++++ Source material
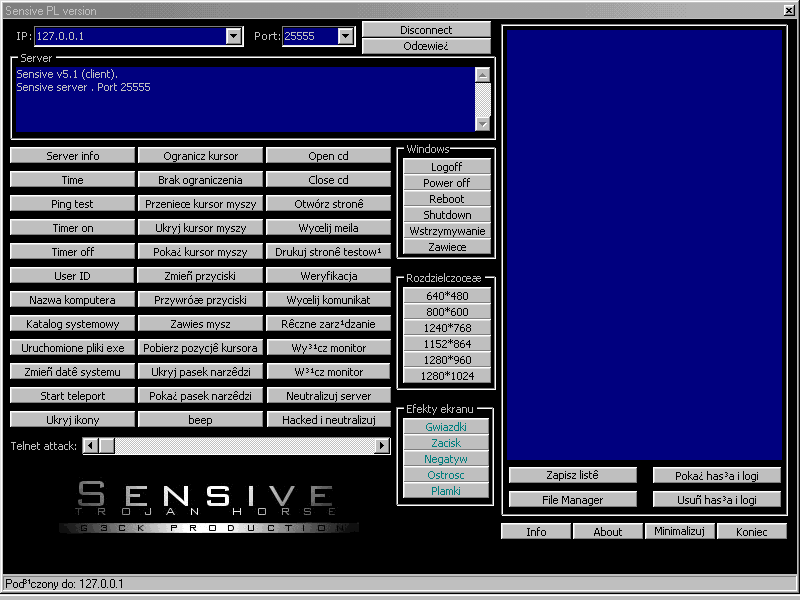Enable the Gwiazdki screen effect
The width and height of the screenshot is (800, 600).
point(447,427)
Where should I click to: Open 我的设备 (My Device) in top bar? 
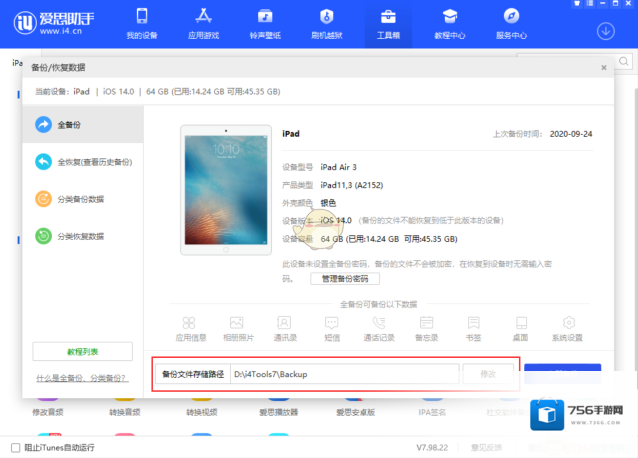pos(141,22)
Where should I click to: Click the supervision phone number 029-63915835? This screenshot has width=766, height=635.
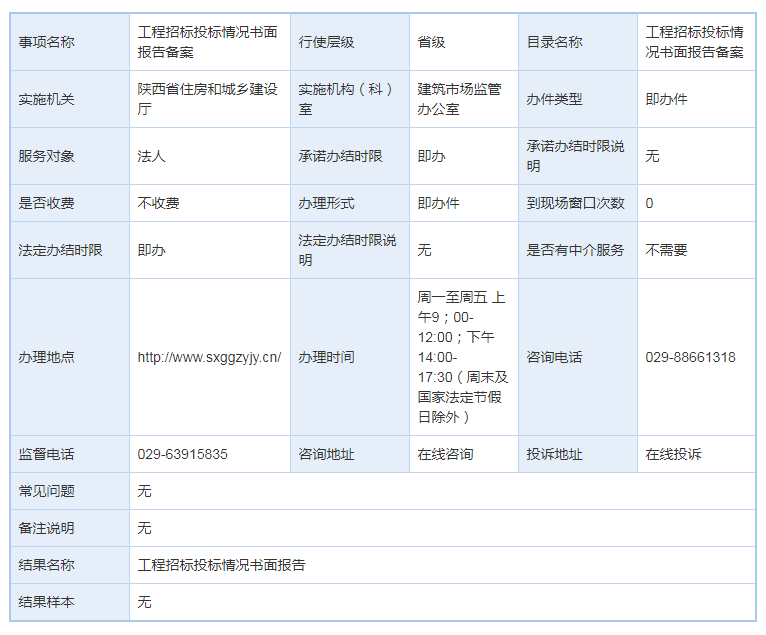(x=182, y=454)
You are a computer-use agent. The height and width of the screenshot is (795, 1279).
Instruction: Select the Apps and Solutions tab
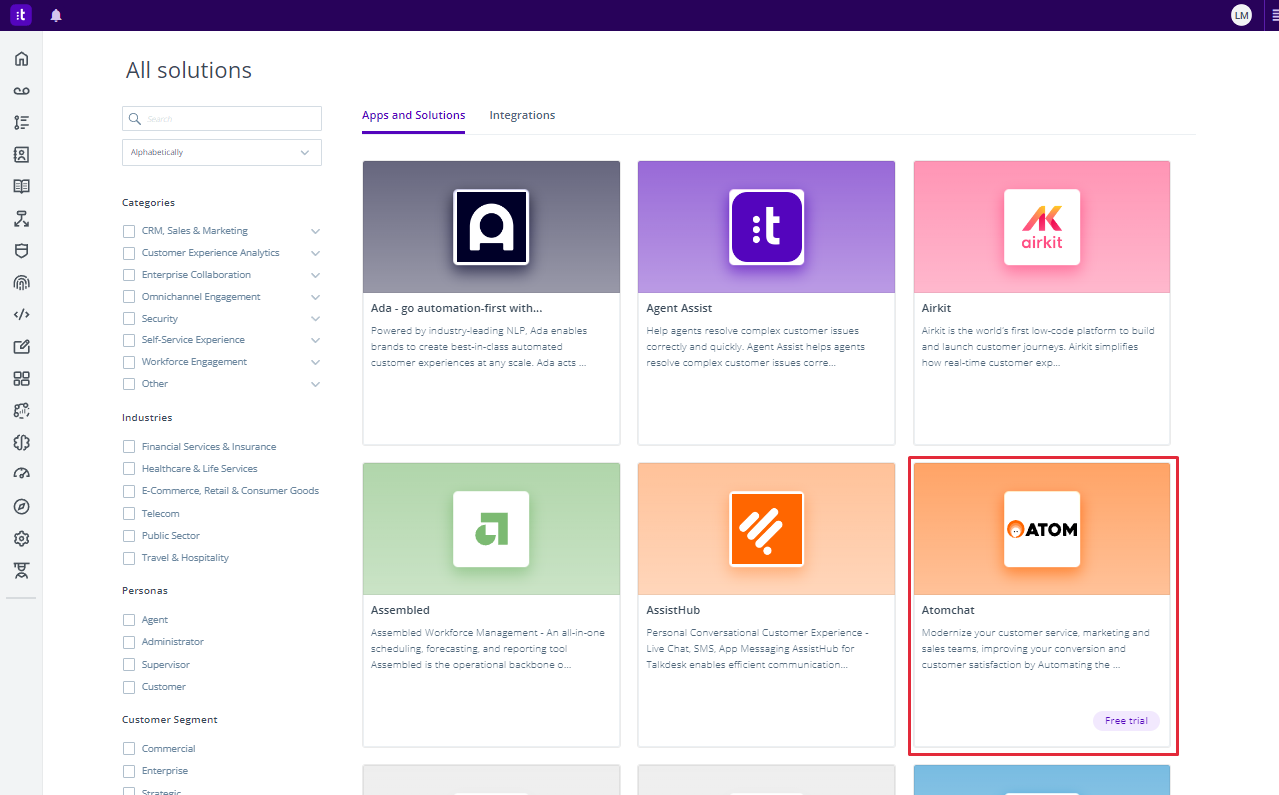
++++++++
[Prompt]
Copy nothing but the lines above from the one with "Where should I click to: Open" through the end of the material, word for word, and drop the pictures.

[Output for this exercise]
Where should I click to: Open 我的设备 (My Device) in top bar? 
pos(141,22)
Where should I click to: Click the supervision phone number 029-63915835? This screenshot has width=766, height=635.
(x=182, y=454)
You are a computer-use agent. The height and width of the screenshot is (795, 1279).
Instruction: Select the Apps and Solutions tab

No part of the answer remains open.